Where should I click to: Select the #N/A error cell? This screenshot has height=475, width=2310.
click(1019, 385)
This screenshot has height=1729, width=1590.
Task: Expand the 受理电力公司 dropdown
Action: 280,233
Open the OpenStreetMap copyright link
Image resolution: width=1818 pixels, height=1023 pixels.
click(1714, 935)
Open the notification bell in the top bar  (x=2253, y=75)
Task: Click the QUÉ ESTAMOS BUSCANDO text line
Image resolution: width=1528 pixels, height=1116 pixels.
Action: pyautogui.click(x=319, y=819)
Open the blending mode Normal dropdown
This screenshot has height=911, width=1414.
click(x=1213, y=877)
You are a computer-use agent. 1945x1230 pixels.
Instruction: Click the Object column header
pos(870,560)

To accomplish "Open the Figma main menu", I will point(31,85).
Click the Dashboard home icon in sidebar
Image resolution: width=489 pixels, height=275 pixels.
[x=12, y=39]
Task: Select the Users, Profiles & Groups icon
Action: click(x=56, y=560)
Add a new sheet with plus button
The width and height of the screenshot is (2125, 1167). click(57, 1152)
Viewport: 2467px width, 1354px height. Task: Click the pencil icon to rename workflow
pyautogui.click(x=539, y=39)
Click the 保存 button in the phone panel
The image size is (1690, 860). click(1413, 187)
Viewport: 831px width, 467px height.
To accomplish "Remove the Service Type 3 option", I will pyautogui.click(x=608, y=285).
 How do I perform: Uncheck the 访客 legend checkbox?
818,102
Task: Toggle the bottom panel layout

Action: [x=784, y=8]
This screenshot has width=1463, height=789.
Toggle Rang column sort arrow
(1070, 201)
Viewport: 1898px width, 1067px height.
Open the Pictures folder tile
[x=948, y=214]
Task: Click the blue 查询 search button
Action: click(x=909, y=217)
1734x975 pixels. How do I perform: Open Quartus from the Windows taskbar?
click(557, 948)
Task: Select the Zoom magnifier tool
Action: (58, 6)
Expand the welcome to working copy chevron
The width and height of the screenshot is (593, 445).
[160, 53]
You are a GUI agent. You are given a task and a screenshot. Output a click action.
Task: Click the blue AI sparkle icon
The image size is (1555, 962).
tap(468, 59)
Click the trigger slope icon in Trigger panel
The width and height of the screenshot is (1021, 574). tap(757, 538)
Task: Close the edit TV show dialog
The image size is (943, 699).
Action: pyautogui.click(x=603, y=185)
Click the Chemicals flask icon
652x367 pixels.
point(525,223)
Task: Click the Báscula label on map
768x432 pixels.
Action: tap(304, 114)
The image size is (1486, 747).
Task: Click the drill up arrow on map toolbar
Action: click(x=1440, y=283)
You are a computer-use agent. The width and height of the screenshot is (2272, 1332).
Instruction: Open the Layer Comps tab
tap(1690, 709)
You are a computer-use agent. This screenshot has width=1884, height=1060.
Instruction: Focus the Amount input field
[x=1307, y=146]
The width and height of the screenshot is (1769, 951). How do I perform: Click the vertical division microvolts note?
======
## Requirement
Print only what lies in the material above starting at the line with "Click the 保存 button in the phone panel" and ending at the line with "This screenshot has width=1463, height=789.", every line exactly as given.

## Response to the task
Click the 保存 button in the phone panel
The image size is (1690, 860). click(1413, 187)
Viewport: 831px width, 467px height.
To accomplish "Remove the Service Type 3 option", I will pyautogui.click(x=608, y=285).
 How do I perform: Uncheck the 访客 legend checkbox?
818,102
Task: Toggle the bottom panel layout

Action: [x=784, y=8]
This screenshot has width=1463, height=789.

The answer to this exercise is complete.